Google Admits It Tracks You Even When Your Location History Is Turned Off
Turning off your Location History setting in various Google apps won't stop the search giant from tracking you. Google changed the language on the help page for its location data settings on Thursday, following an Associated Press investigation that revealed its practices regarding Location History were deceptive.
Now, the company admits that it still stores user location data through apps like Google Maps and general web searches even when you've turned the setting off, writing on its website: "This setting does not affect other location services on your device,” adding that “some location data may be saved as part of your activity on other services, like Search and Maps.”
According to the AP, Google previously maintained that turning the Location History feature off would curtail the company's ability to track users, with the company previously noting: "With Location History off, the places you go are no longer stored.”
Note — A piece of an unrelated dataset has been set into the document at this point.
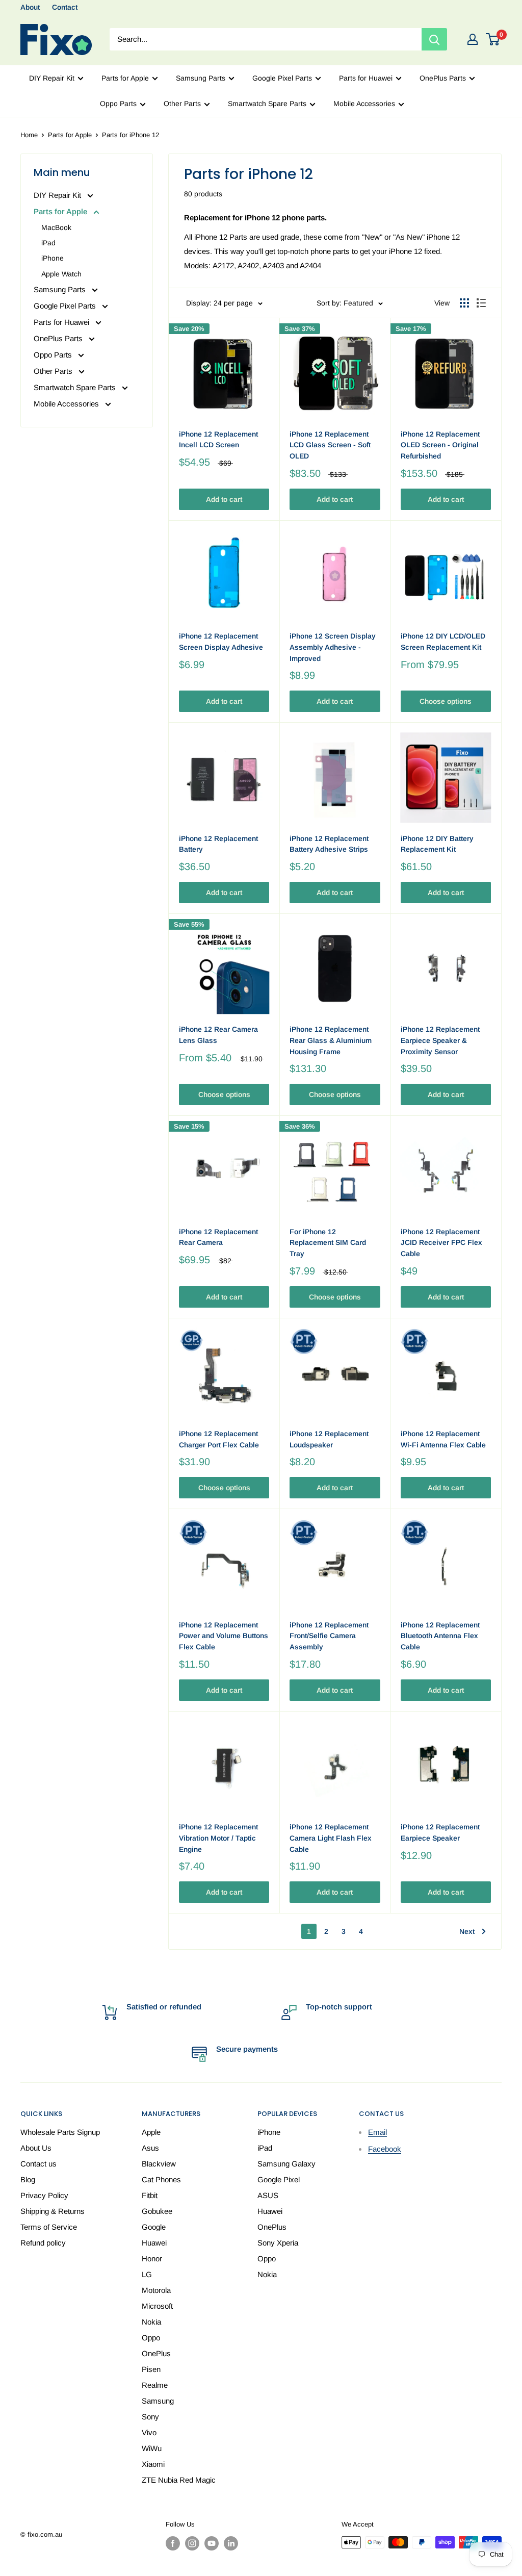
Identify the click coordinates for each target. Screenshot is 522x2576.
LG (147, 2274)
But that only applied to Google's Timeline -- a feature that "maps out your daily movements," per the AP. The company still employs multiple means of tracking your whereabouts. Google, for its part, responded to the investigation with an acknowledgement of the practice, indicating that it will remain in effect, albeit with greater transparency.
"We have been updating the explanatory language about Location History to make it more consistent and clear across our platforms and help centers,” the company wrote.
The statement marks a massive reversal from its previous stance on tracking location data, offered only a few days prior. Before the revelations emerged, a Google spokesperson told the AP:
"There are a number of different ways that Google may use location to improve people’s experience, including: Location History, Web and App Activity, and through device-level Location Services. We provide clear descriptions of these tools, and robust controls so people can turn them on or off, and delete their histories at any time.”